* Begin *
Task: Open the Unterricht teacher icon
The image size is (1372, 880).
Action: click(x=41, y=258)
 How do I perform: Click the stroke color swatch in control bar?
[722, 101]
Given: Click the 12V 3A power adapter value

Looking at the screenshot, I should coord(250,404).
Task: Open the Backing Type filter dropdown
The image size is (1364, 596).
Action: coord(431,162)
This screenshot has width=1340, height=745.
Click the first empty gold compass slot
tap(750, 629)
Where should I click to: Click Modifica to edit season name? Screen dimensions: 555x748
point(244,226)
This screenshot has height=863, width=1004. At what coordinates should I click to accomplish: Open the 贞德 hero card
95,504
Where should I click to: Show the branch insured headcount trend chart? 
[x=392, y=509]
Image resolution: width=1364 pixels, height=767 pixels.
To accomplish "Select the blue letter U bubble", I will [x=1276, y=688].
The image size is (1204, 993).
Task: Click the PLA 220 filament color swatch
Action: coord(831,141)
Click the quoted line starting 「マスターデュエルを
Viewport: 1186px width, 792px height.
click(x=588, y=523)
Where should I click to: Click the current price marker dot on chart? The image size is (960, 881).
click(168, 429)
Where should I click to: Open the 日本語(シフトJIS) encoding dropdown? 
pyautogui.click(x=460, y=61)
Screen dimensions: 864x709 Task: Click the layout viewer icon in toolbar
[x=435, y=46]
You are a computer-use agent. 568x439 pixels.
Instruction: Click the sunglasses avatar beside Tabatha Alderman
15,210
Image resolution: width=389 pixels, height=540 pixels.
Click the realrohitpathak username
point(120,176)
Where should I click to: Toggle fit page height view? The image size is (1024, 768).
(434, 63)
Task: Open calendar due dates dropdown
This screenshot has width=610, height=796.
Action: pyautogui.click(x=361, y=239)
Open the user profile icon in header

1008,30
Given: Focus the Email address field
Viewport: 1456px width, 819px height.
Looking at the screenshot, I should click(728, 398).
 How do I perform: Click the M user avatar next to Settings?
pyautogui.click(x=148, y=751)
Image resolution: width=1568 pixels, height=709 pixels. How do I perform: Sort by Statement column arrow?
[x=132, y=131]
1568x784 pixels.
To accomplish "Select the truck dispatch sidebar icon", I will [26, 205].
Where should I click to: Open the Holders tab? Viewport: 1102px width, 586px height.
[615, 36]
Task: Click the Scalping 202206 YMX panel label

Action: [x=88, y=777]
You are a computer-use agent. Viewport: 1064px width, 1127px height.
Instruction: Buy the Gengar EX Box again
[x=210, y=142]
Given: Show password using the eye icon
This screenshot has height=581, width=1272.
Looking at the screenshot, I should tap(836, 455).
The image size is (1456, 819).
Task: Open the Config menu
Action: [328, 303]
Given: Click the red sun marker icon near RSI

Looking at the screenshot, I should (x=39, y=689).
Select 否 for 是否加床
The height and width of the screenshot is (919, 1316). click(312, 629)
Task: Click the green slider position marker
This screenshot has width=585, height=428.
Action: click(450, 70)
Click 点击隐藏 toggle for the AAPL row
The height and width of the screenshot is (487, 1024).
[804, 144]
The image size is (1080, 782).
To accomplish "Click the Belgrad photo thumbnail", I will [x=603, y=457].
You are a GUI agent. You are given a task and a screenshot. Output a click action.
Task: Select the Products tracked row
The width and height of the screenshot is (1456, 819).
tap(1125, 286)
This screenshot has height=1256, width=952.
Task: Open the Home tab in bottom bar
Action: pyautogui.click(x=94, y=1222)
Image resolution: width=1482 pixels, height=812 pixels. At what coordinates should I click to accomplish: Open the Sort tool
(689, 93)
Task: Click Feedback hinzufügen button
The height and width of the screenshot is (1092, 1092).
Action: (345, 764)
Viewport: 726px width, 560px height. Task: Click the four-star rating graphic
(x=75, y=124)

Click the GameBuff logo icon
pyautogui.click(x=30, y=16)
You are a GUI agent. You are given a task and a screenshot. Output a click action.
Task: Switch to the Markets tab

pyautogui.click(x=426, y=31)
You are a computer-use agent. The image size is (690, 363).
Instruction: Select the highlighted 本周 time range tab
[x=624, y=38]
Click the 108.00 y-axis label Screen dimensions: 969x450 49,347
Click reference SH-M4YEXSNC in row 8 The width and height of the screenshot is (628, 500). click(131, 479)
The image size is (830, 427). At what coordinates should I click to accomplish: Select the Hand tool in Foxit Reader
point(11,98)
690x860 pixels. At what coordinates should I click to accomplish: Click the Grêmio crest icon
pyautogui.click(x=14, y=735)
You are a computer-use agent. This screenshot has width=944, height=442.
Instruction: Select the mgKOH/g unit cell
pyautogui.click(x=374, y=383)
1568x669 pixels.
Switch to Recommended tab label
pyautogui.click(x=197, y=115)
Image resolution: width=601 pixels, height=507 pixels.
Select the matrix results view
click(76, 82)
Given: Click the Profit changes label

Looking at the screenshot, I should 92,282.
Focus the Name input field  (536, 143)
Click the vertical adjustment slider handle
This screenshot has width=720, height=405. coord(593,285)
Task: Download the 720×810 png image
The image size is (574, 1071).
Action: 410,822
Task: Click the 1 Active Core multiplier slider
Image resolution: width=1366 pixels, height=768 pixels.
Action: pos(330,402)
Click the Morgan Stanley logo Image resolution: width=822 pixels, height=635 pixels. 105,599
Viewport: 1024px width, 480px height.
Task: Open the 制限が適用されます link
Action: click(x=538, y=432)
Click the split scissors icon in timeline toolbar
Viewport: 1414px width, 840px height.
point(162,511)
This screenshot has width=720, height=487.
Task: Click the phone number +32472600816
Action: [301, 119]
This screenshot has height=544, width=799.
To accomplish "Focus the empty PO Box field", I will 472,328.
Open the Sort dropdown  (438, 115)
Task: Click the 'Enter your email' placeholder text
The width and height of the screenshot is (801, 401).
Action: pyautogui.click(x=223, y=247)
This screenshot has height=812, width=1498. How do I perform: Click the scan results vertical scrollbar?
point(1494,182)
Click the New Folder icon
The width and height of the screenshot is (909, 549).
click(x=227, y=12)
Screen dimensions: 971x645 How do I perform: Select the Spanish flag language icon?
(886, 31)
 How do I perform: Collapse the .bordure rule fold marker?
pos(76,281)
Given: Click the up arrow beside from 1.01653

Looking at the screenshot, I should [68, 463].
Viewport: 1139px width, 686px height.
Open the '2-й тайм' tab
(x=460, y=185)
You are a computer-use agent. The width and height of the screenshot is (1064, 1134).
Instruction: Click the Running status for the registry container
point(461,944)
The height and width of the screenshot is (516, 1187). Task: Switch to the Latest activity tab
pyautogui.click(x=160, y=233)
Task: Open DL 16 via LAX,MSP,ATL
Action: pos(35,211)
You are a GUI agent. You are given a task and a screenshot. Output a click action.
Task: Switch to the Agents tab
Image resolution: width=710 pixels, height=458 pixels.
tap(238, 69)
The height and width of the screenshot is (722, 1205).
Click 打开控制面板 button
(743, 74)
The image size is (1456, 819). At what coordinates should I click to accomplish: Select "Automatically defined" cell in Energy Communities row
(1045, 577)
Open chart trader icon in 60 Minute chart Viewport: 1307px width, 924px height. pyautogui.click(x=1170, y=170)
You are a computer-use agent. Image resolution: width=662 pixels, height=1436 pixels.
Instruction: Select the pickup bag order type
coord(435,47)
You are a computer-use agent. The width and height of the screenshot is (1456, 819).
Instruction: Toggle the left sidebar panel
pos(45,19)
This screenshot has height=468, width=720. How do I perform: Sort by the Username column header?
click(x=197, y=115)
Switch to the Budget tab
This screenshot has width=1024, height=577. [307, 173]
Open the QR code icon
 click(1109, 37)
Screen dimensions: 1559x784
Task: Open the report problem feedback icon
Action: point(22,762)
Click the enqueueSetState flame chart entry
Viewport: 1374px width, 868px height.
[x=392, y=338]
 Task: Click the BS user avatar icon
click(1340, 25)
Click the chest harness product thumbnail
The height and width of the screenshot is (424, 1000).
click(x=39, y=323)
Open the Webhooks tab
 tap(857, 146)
* End *
■ THE TASK ■
Starting with the line with "Open chart trader" and going on through the end of the data, swap "Instruction" for "Directive". Give those lines again with nothing else changed.

■ RIGHT ANSWER ■
Open chart trader icon in 60 Minute chart Viewport: 1307px width, 924px height. pyautogui.click(x=1170, y=170)
You are a computer-use agent. Image resolution: width=662 pixels, height=1436 pixels.
Directive: Select the pickup bag order type
coord(435,47)
You are a computer-use agent. The width and height of the screenshot is (1456, 819).
Directive: Toggle the left sidebar panel
pos(45,19)
This screenshot has height=468, width=720. How do I perform: Sort by the Username column header?
click(x=197, y=115)
Switch to the Budget tab
This screenshot has width=1024, height=577. [307, 173]
Open the QR code icon
 click(1109, 37)
Screen dimensions: 1559x784
Task: Open the report problem feedback icon
Action: point(22,762)
Click the enqueueSetState flame chart entry
Viewport: 1374px width, 868px height.
[x=392, y=338]
 Task: Click the BS user avatar icon
click(1340, 25)
Click the chest harness product thumbnail
The height and width of the screenshot is (424, 1000).
click(x=39, y=323)
Open the Webhooks tab
 tap(857, 146)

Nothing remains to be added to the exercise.